> _Consigne_: Recopiez tel quel tout ce qui va de la ligne contenant « Where should I » jusqu'à la fin des données, en omettant les images.

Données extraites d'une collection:
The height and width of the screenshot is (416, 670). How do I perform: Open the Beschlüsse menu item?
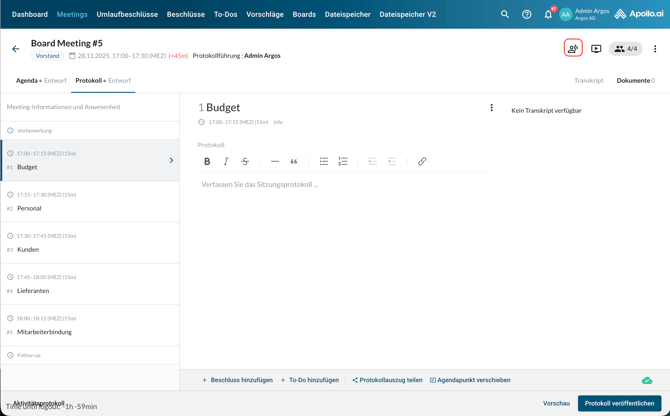(186, 15)
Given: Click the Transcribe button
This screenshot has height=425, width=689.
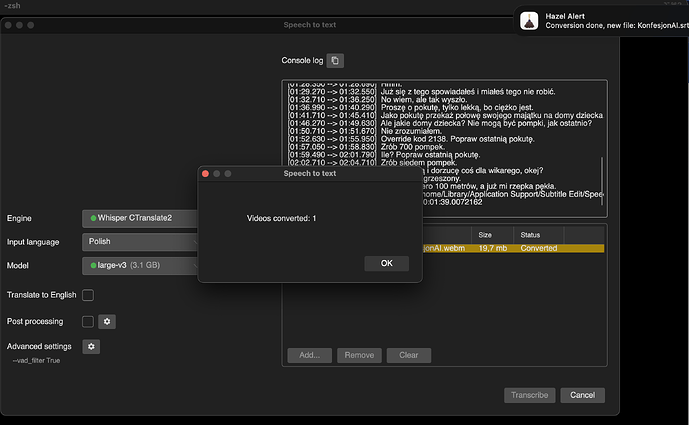Looking at the screenshot, I should click(529, 395).
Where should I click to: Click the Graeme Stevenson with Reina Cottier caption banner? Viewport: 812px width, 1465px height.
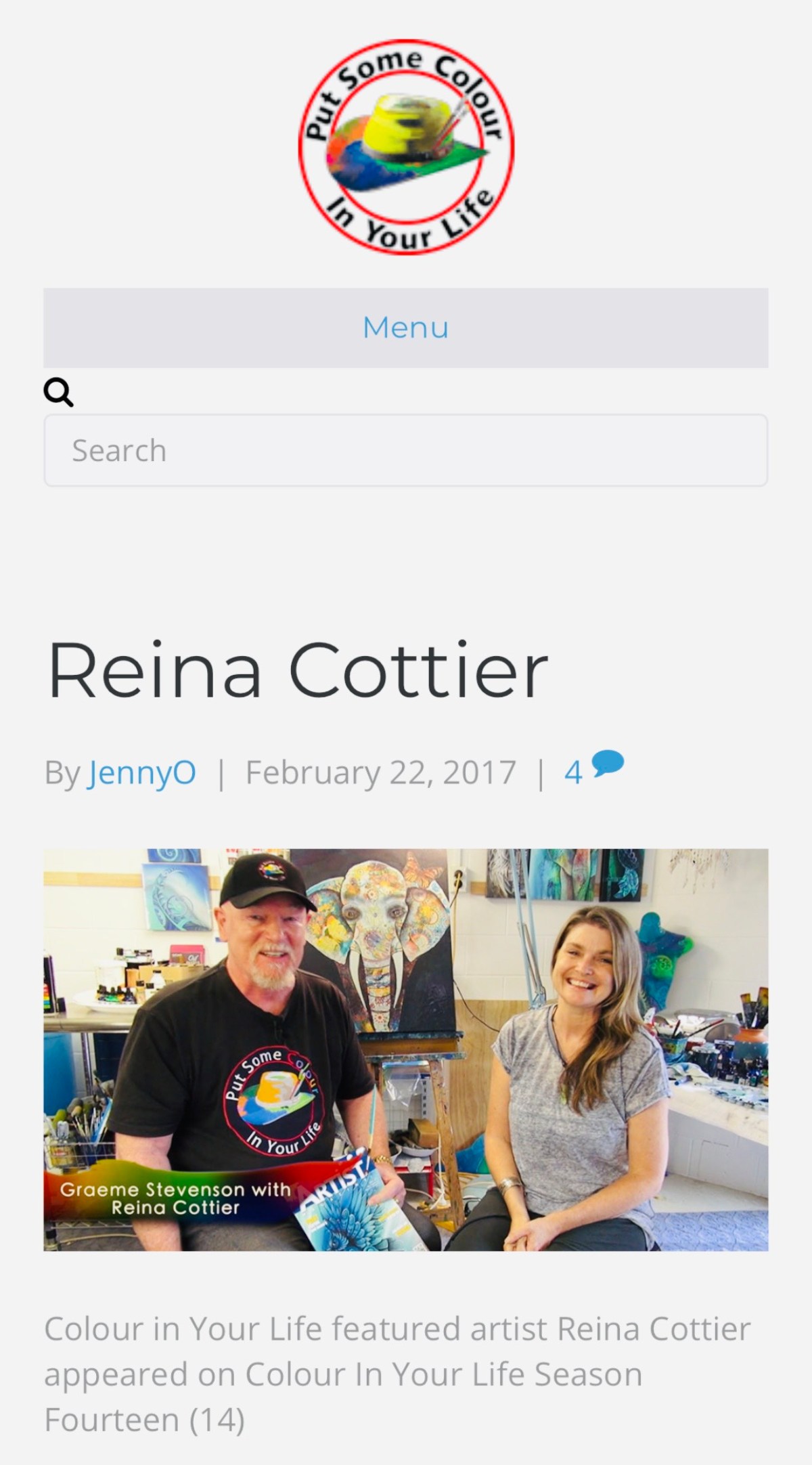(x=175, y=1198)
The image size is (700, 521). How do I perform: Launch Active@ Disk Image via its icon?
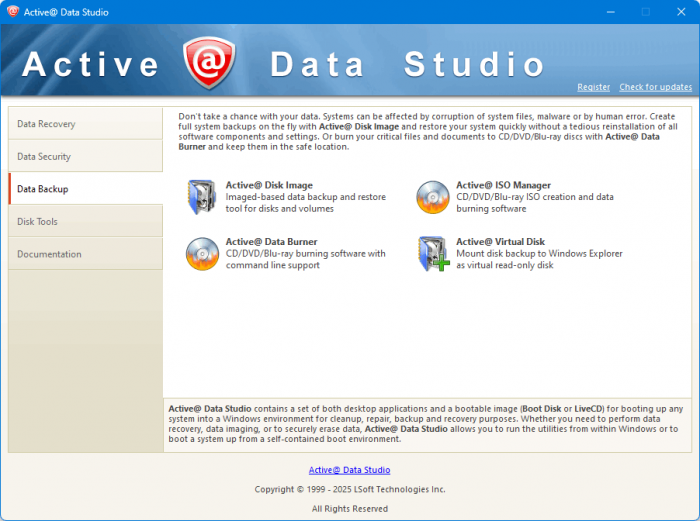(201, 197)
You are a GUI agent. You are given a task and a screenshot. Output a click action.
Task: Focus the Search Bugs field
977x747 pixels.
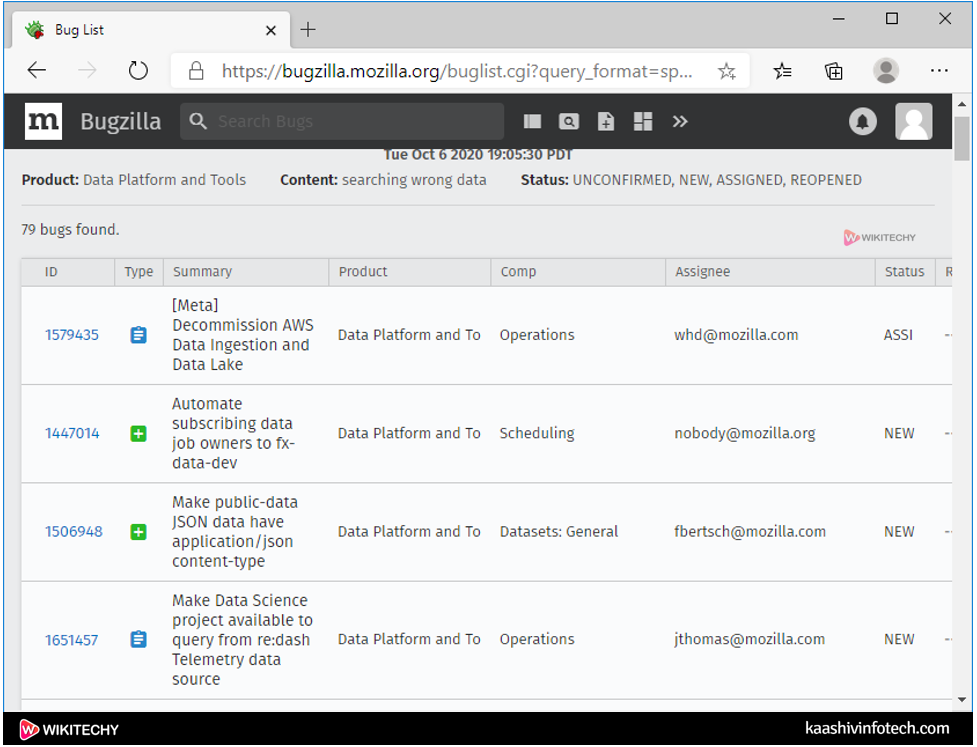coord(355,121)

> _Corrigé_:
Where should I click to: Click the Graeme Stevenson with Reina Cottier caption banner? Viewport: 812px width, 1465px height.
(x=175, y=1198)
The image size is (700, 521). How do I perform: Launch Active@ Disk Image via its icon?
(201, 197)
You are a GUI agent. You are given a task and a screenshot. Output a click action.
Task: Focus the Search Bugs field
977x747 pixels.
coord(355,121)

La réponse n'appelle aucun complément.